-- SUPPLIED RECORDS follows --
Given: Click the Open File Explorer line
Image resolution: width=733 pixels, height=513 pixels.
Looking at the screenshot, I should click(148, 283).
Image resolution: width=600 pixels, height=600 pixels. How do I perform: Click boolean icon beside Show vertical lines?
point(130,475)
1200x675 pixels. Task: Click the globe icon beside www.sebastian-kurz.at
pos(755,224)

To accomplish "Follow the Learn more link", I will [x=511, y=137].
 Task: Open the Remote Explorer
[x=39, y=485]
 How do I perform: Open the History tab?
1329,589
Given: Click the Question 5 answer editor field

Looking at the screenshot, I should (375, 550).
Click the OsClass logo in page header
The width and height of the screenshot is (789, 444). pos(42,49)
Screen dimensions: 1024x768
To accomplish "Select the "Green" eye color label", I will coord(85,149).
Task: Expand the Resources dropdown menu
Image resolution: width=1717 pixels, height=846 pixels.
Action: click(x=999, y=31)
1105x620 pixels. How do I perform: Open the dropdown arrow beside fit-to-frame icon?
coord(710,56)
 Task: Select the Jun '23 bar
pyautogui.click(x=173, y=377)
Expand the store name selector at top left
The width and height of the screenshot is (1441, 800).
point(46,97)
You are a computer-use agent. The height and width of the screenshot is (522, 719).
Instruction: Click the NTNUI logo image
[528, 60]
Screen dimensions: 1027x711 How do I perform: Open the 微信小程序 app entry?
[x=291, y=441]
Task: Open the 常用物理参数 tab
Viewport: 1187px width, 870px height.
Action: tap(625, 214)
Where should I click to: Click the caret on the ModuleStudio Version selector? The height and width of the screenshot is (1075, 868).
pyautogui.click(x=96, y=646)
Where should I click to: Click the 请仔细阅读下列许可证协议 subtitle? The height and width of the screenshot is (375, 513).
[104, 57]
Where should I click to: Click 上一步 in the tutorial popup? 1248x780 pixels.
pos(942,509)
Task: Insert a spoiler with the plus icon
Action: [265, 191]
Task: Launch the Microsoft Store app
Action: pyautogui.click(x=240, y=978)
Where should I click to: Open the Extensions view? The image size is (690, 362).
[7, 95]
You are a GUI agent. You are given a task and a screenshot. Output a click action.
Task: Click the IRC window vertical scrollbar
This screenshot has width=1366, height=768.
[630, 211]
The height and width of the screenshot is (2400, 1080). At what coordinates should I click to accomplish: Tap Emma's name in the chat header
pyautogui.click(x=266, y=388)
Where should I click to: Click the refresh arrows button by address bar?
-- SUPPLIED RECORDS concluded --
--- TASK REQUIREMENTS ---
Please report all lines in the entries where "will" appears.

--- COMPLETED EXERCISE ---
To accomplish "Follow the Learn more link", I will [x=511, y=137].
To accomplish "Select the "Green" eye color label", I will coord(85,149).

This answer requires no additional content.